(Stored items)

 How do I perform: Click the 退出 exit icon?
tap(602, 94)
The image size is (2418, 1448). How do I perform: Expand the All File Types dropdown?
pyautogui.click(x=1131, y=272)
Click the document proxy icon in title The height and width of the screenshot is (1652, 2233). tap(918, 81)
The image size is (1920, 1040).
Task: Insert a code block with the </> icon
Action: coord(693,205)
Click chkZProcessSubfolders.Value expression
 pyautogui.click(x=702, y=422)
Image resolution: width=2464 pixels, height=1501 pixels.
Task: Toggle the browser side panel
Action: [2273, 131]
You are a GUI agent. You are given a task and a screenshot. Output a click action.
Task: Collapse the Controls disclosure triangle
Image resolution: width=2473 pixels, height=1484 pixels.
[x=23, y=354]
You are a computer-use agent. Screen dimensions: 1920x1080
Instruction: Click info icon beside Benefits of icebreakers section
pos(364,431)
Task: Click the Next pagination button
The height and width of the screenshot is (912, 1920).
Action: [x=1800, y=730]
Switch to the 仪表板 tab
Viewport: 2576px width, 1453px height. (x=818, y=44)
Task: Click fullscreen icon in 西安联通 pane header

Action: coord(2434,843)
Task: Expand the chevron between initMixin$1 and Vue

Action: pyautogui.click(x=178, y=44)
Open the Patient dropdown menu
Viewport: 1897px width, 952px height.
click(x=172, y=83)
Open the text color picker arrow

• **Assignment**
Quote all the records. Keep every word exact.

• **Task output**
 How do I perform: Click the 退出 exit icon?
tap(602, 94)
The image size is (2418, 1448). How do I perform: Expand the All File Types dropdown?
pyautogui.click(x=1131, y=272)
Click the document proxy icon in title The height and width of the screenshot is (1652, 2233). tap(918, 81)
The image size is (1920, 1040).
Task: Insert a code block with the </> icon
Action: coord(693,205)
Click chkZProcessSubfolders.Value expression
 pyautogui.click(x=702, y=422)
Image resolution: width=2464 pixels, height=1501 pixels.
Task: Toggle the browser side panel
Action: [2273, 131]
You are a GUI agent. You are given a task and a screenshot. Output a click action.
Task: Collapse the Controls disclosure triangle
Image resolution: width=2473 pixels, height=1484 pixels.
[x=23, y=354]
You are a computer-use agent. Screen dimensions: 1920x1080
Instruction: Click info icon beside Benefits of icebreakers section
pos(364,431)
Task: Click the Next pagination button
The height and width of the screenshot is (912, 1920).
Action: [x=1800, y=730]
Switch to the 仪表板 tab
Viewport: 2576px width, 1453px height. (x=818, y=44)
Task: Click fullscreen icon in 西安联通 pane header

Action: coord(2434,843)
Task: Expand the chevron between initMixin$1 and Vue

Action: pyautogui.click(x=178, y=44)
Open the Patient dropdown menu
Viewport: 1897px width, 952px height.
click(x=172, y=83)
Open the text color picker arrow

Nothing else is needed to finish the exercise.